The first sentence of every breach story names a victim.
The second names a forensic firm.
That second name shapes the public narrative more than the victim's press release does — and most boards never made the forensic vendor selection as a strategic communications decision.
The market
The incident response forensic market is dominated by five firms.
Mandiant — acquired by Google Cloud for $5.4 billion in 2022. Reputation for nation-state and APT investigations. Annual M-Trends report is one of the most-cited primary sources in cyber journalism. Strong relationships with Bloomberg, Reuters, The Wall Street Journal, and The New York Times.
CrowdStrike — public company with $4.4 billion in revenue (FY2025). Combines IR services with endpoint platform. Strong cadence of public threat reports, named adversary attribution (Cozy Bear, Fancy Bear, etc.), and high media visibility. CEO George Kurtz is a recognized public figure in the security category.

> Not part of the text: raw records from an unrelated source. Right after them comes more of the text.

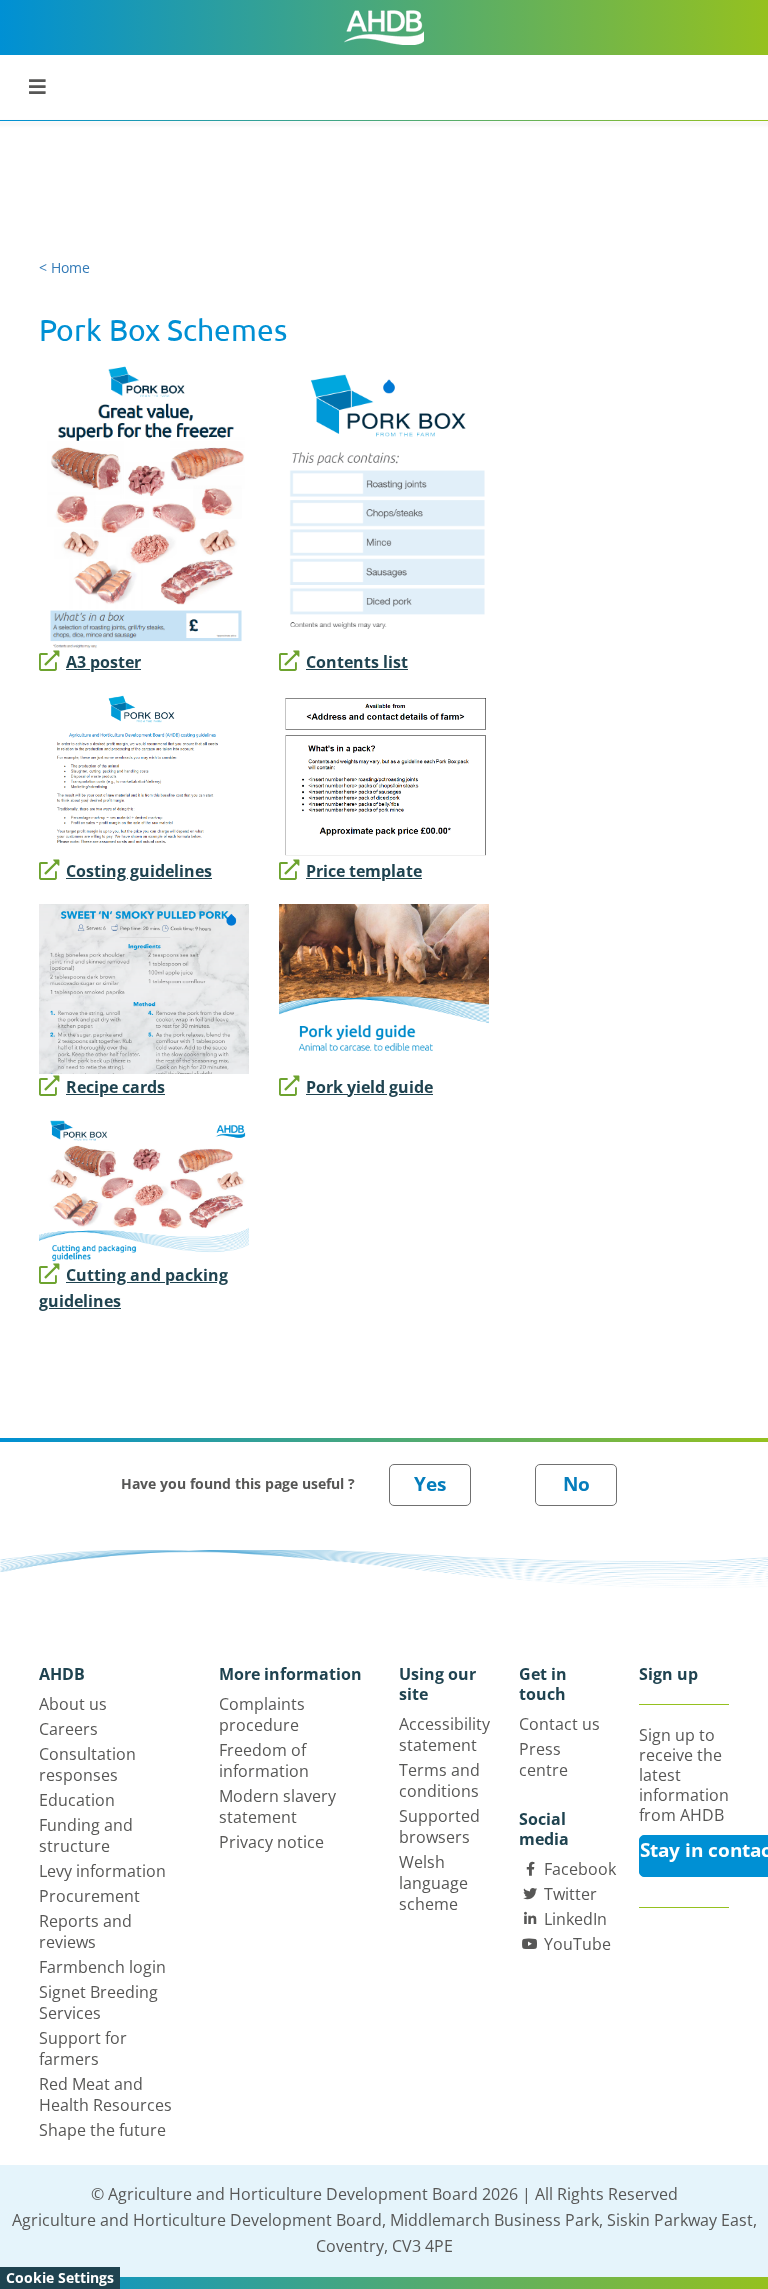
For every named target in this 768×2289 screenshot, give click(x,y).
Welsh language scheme (433, 1883)
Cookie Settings (60, 2277)
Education (77, 1800)
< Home (64, 267)
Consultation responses (87, 1764)
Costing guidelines (139, 871)
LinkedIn (575, 1919)
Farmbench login (102, 1967)
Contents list (357, 662)
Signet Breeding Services (98, 2002)
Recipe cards (115, 1087)
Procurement (89, 1896)
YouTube (577, 1944)
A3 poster (103, 662)
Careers (68, 1729)
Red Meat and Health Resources (105, 2094)
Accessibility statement (444, 1734)
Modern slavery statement (277, 1806)
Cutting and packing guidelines (133, 1288)
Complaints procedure (262, 1714)
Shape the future (102, 2130)
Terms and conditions (439, 1780)
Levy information (102, 1871)
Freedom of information (264, 1760)
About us (73, 1704)
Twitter (570, 1894)
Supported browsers (439, 1826)
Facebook (580, 1869)
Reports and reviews (85, 1931)
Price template (364, 871)
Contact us (559, 1724)
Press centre (543, 1759)
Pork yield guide (369, 1087)
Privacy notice (271, 1842)
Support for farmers (83, 2048)
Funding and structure (86, 1835)
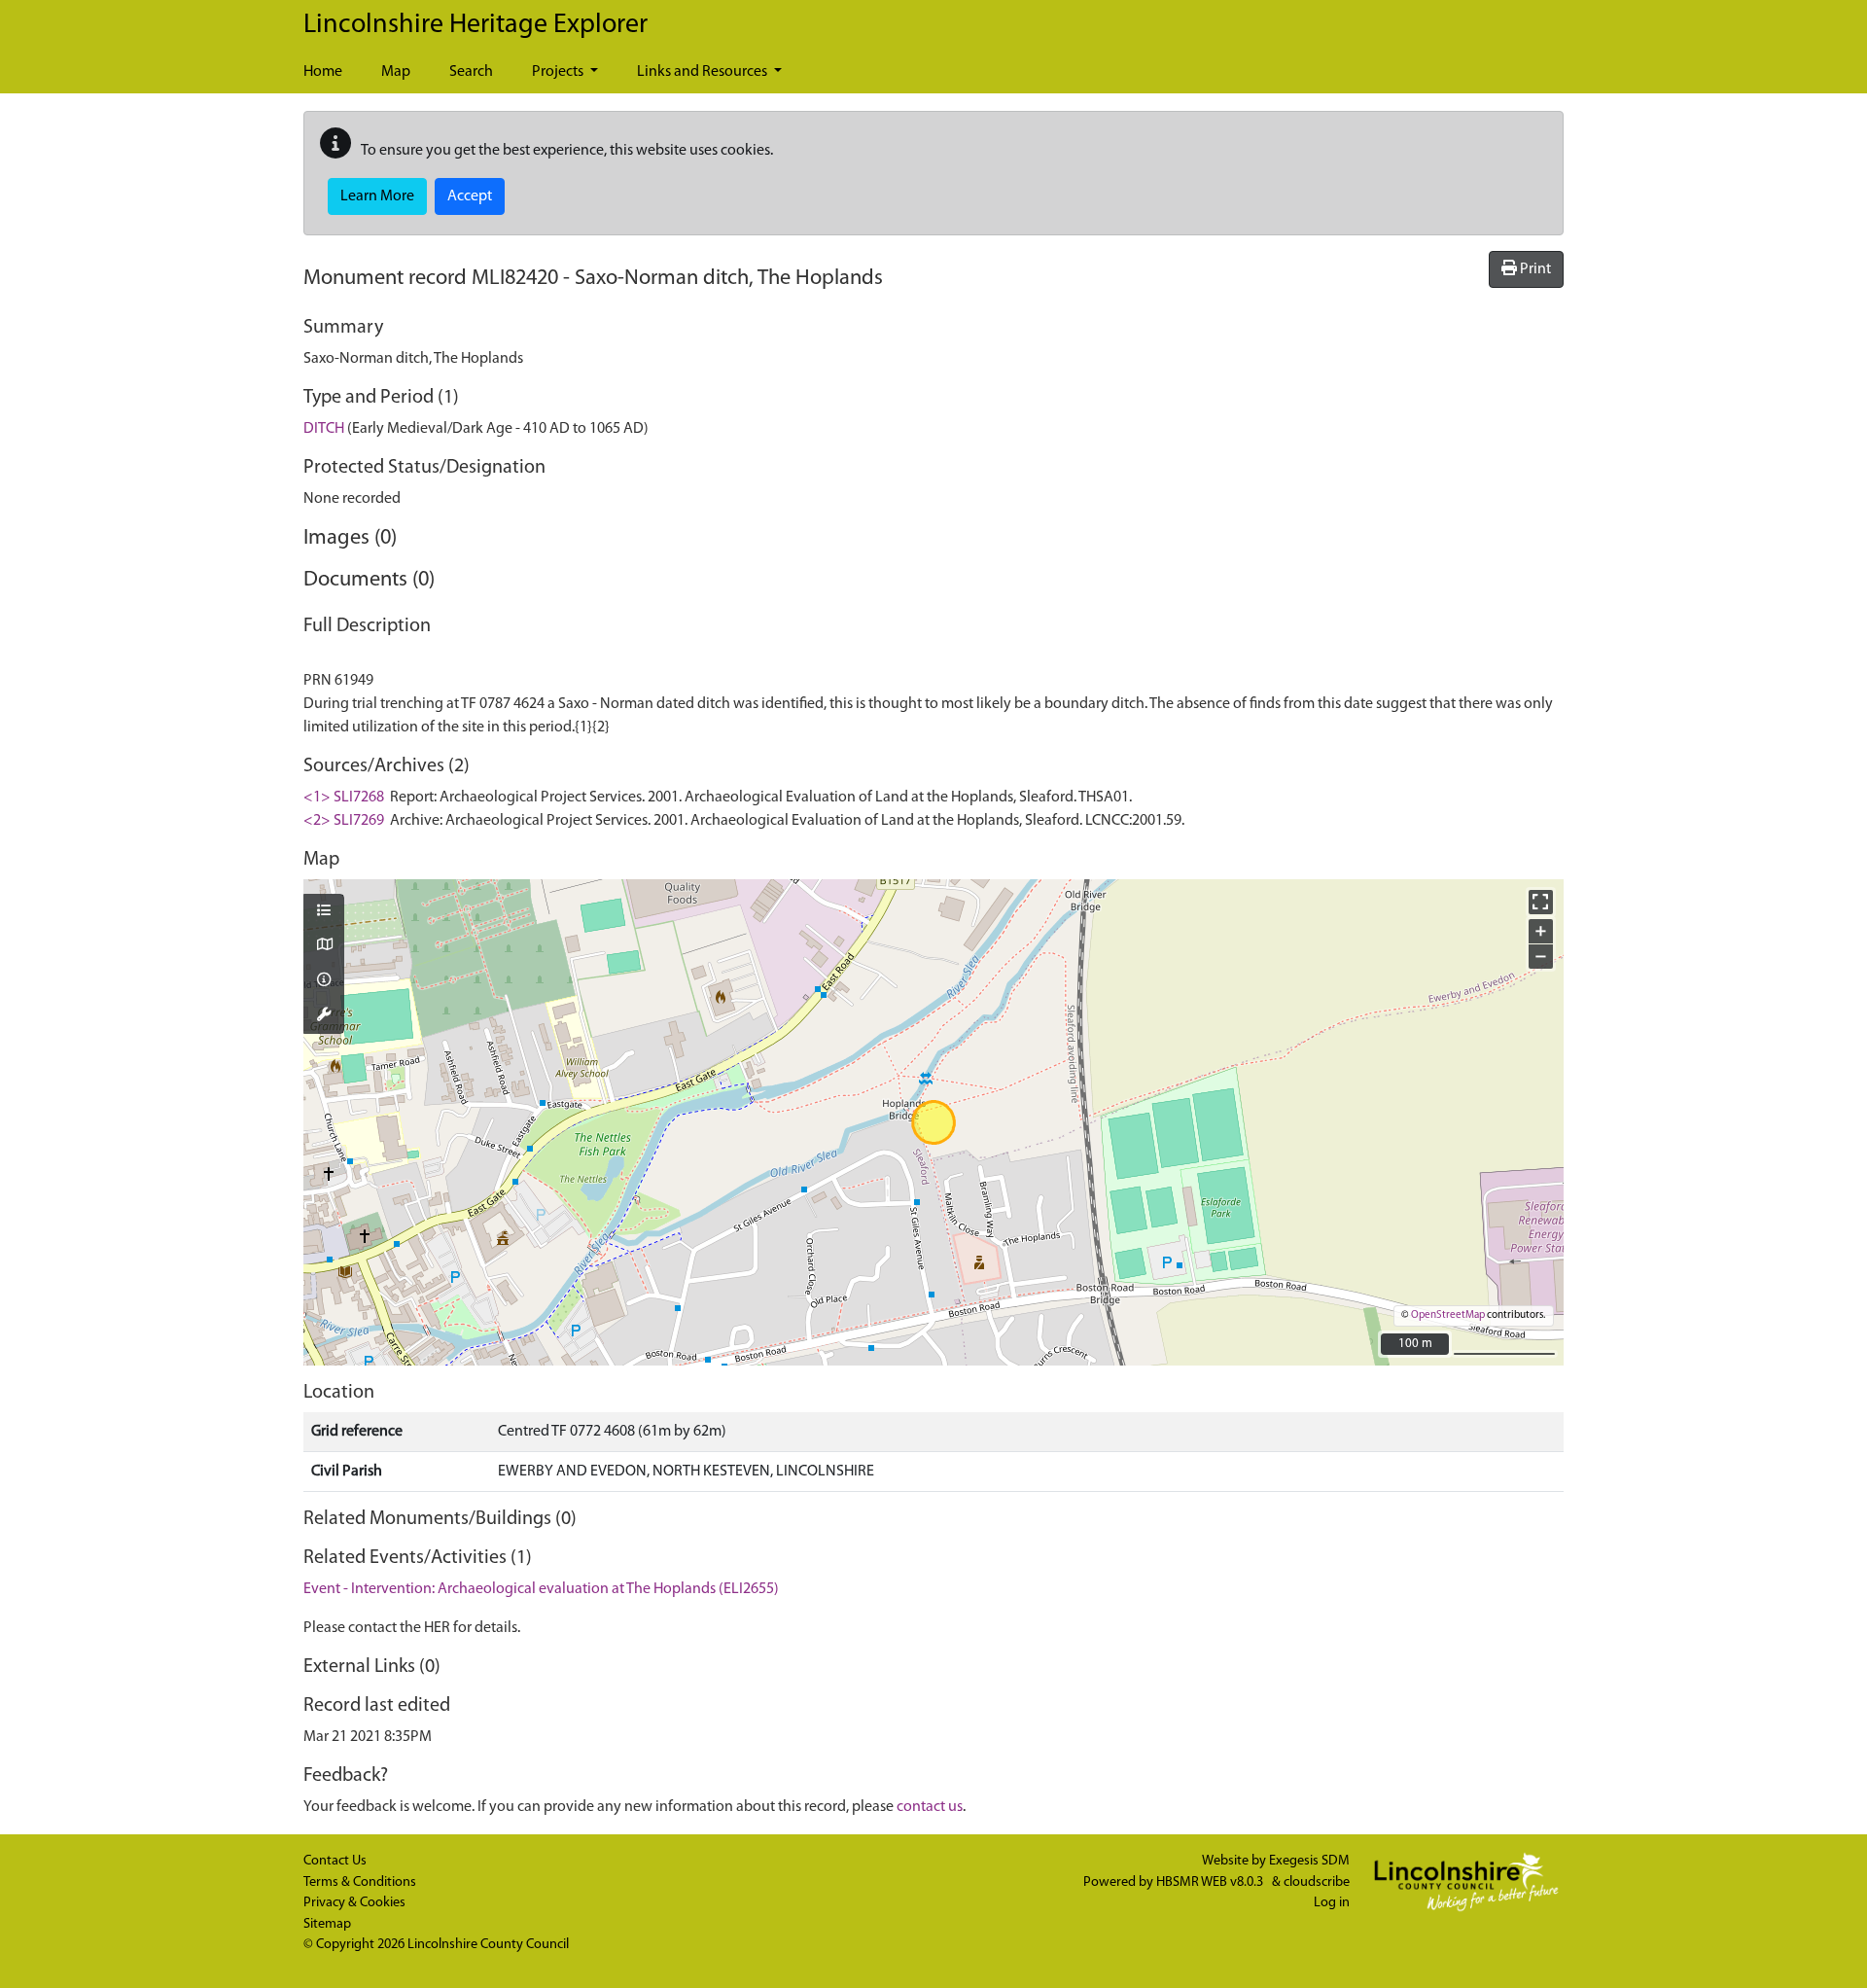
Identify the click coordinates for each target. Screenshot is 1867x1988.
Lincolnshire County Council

Unit 42 (Palo Alto Networks) — part of Palo Alto Networks. Strong technical capability. Quieter press posture than Mandiant or CrowdStrike historically, but increasing visibility through threat research publications.
Kroll — broader risk consulting firm with mature IR practice. Lower press visibility on individual breaches. Strong on regulated industries — financial services, healthcare.

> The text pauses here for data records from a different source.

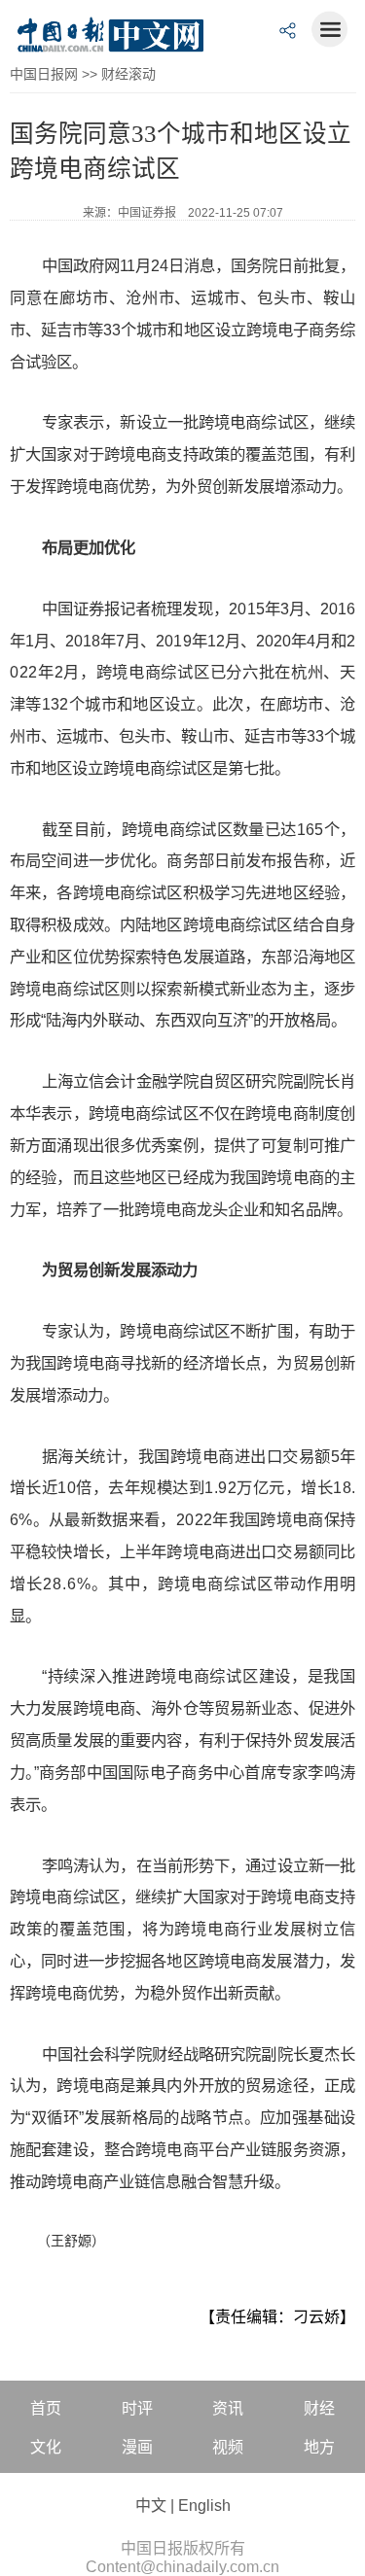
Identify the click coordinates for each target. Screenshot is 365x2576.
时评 (137, 2408)
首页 (45, 2408)
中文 (150, 2505)
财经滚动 (128, 74)
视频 (227, 2447)
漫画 (137, 2447)
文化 (45, 2447)
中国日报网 (44, 74)
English (204, 2505)
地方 (319, 2447)
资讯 (227, 2408)
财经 (319, 2408)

Stroz Friedberg (Aon) — part of Aon's cyber practice. Strong on insurance-linked engagements. Lower individual-incident press visibility.
The five firms account for the majority of named-vendor mentions in major breach coverage.
How press attribution works
In a review of 200 major breach news stories from 2023–2025, the forensic firm was named in 73% of cases. The naming usually occurred within the first three paragraphs.
The mechanism is consistent. Reporters call the company. The company refers to the forensic engagement — sometimes by name, sometimes generically. When the firm is named, it appears in the article. When the firm is not named, reporters often deduce the name from prior public statements, securities filings, or off-the-record sources.
The forensic firm's brand halo — or shadow — attaches to the breach coverage in measurable ways. Mandiant attribution signals "nation-state-grade investigation" to readers and analysts. CrowdStrike attribution signals "platform-backed response capability." Each carries a different connotation.
Case patterns
Three patterns emerge from the data.
Pattern one — narrative reinforcement. When the forensic firm's known specialty matches the incident type, the firm's name reinforces the company's framing. A nation-state intrusion investigated by Mandiant reads as serious and well-handled. A ransomware incident investigated by CrowdStrike reads as a structured, platform-backed response.
Pattern two — narrative contradiction. When the forensic firm's brand does not match the incident framing, friction appears. A relatively minor incident investigated by Mandiant can read as more serious than the company intended. A complex nation-state incident investigated by a less-known firm can read as under-resourced.
Pattern three — narrative absence. When no forensic firm is named in the disclosure or press response, reporters fill the gap. The void gets filled by off-the-record sourcing, speculation, or comparison to similar incidents. The company loses narrative control.
The selection criteria nobody applies
Forensic vendor selection typically optimizes on three criteria: technical capability, sector experience, and pricing. Communications fit is rarely on the list.
It should be.
The questions that should appear in any forensic vendor RFP for a public company include the following.
Press posture. Does the firm have an established media relations function? How does it handle attribution requests from reporters? What is its policy on named attribution in client-issued statements?
Threat intelligence publication cadence. Does the firm publish threat research that could surface the engagement publicly? Under what conditions? With what client consultation?
Communications integration. Will the firm's incident response team integrate with the client's communications counsel during the disclosure cycle? Will their findings be communicated in language that supports — not contradicts — the company's public statements? See: Anatomy of a 4-Day Breach Disclosure.
Spokesperson availability. Will the firm's executives be available to comment publicly on the engagement when authorized? Under what conditions?
Conflict management. Does the firm have engagements with competitors or adjacent industry players that could create perception issues?
The retainer-stage decision
The right time to select the forensic vendor is before the incident, not during it.
The retainer engagement should be structured as a joint selection between the General Counsel, CISO, and Chief Communications Officer. The selection criteria should include communications fit alongside technical fit. The annual review should include the communications dimension.
Most boards approve forensic vendor retainers without communications input. That is the moment to change the practice.
Your breach narrative is co-authored. Pick your co-author before the breach.